EXERCISE BRIEF: The material below must be output exactly, line for line.

□ □ □ □ □

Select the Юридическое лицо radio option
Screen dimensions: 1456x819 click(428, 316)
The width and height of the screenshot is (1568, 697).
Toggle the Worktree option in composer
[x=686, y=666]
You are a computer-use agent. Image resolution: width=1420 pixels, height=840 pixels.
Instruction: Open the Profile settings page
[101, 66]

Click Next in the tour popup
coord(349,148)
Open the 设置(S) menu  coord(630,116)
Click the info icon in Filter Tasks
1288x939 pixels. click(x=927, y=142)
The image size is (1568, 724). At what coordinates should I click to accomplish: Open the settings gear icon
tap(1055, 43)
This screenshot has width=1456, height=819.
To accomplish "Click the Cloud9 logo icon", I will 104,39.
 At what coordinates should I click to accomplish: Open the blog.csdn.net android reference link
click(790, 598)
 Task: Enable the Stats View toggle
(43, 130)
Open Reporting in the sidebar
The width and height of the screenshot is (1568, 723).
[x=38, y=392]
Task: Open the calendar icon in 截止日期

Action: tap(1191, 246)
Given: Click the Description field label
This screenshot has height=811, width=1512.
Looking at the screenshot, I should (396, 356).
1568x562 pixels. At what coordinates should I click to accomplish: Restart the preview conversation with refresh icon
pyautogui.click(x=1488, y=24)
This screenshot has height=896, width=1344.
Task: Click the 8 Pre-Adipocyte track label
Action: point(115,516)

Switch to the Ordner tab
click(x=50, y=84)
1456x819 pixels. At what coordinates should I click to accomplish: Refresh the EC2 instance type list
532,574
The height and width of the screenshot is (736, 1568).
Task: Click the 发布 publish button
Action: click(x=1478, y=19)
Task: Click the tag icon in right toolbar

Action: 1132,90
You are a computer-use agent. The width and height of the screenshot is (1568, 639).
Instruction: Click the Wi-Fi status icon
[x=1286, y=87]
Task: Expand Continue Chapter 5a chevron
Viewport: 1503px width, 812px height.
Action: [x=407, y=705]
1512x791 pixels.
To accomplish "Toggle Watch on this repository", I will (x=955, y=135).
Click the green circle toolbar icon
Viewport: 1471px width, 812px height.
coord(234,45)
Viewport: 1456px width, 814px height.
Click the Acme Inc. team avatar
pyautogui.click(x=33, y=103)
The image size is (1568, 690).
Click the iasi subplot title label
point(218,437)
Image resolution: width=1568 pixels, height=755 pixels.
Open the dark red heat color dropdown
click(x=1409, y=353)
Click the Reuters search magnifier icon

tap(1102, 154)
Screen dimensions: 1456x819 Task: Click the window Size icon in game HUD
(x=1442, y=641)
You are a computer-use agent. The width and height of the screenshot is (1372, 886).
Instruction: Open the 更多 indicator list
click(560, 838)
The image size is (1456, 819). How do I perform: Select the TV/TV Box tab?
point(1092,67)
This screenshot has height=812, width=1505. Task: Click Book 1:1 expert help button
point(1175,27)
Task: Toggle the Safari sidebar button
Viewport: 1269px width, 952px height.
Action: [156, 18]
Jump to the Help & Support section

□ □ □ □ □

EXERCISE OUTPUT:
Select the Юридическое лицо radio option
Screen dimensions: 1456x819 click(428, 316)
The width and height of the screenshot is (1568, 697).
Toggle the Worktree option in composer
[x=686, y=666]
You are a computer-use agent. Image resolution: width=1420 pixels, height=840 pixels.
Instruction: Open the Profile settings page
[101, 66]

Click Next in the tour popup
coord(349,148)
Open the 设置(S) menu  coord(630,116)
Click the info icon in Filter Tasks
1288x939 pixels. click(x=927, y=142)
The image size is (1568, 724). At what coordinates should I click to accomplish: Open the settings gear icon
tap(1055, 43)
This screenshot has width=1456, height=819.
To accomplish "Click the Cloud9 logo icon", I will 104,39.
 At what coordinates should I click to accomplish: Open the blog.csdn.net android reference link
click(790, 598)
 Task: Enable the Stats View toggle
(43, 130)
Open Reporting in the sidebar
The width and height of the screenshot is (1568, 723).
[x=38, y=392]
Task: Open the calendar icon in 截止日期

Action: tap(1191, 246)
Given: Click the Description field label
This screenshot has height=811, width=1512.
Looking at the screenshot, I should (396, 356).
1568x562 pixels. At what coordinates should I click to accomplish: Restart the preview conversation with refresh icon
pyautogui.click(x=1488, y=24)
This screenshot has height=896, width=1344.
Task: Click the 8 Pre-Adipocyte track label
Action: point(115,516)

Switch to the Ordner tab
click(x=50, y=84)
1456x819 pixels. At what coordinates should I click to accomplish: Refresh the EC2 instance type list
532,574
The height and width of the screenshot is (736, 1568).
Task: Click the 发布 publish button
Action: click(x=1478, y=19)
Task: Click the tag icon in right toolbar

Action: 1132,90
You are a computer-use agent. The width and height of the screenshot is (1568, 639).
Instruction: Click the Wi-Fi status icon
[x=1286, y=87]
Task: Expand Continue Chapter 5a chevron
Viewport: 1503px width, 812px height.
Action: [x=407, y=705]
1512x791 pixels.
To accomplish "Toggle Watch on this repository", I will (x=955, y=135).
Click the green circle toolbar icon
Viewport: 1471px width, 812px height.
coord(234,45)
Viewport: 1456px width, 814px height.
Click the Acme Inc. team avatar
pyautogui.click(x=33, y=103)
The image size is (1568, 690).
Click the iasi subplot title label
point(218,437)
Image resolution: width=1568 pixels, height=755 pixels.
Open the dark red heat color dropdown
click(x=1409, y=353)
Click the Reuters search magnifier icon

tap(1102, 154)
Screen dimensions: 1456x819 Task: Click the window Size icon in game HUD
(x=1442, y=641)
You are a computer-use agent. The width and height of the screenshot is (1372, 886).
Instruction: Open the 更多 indicator list
click(560, 838)
The image size is (1456, 819). How do I perform: Select the TV/TV Box tab?
point(1092,67)
This screenshot has height=812, width=1505. Task: Click Book 1:1 expert help button
point(1175,27)
Task: Toggle the Safari sidebar button
Viewport: 1269px width, 952px height.
Action: [156, 18]
Jump to the Help & Support section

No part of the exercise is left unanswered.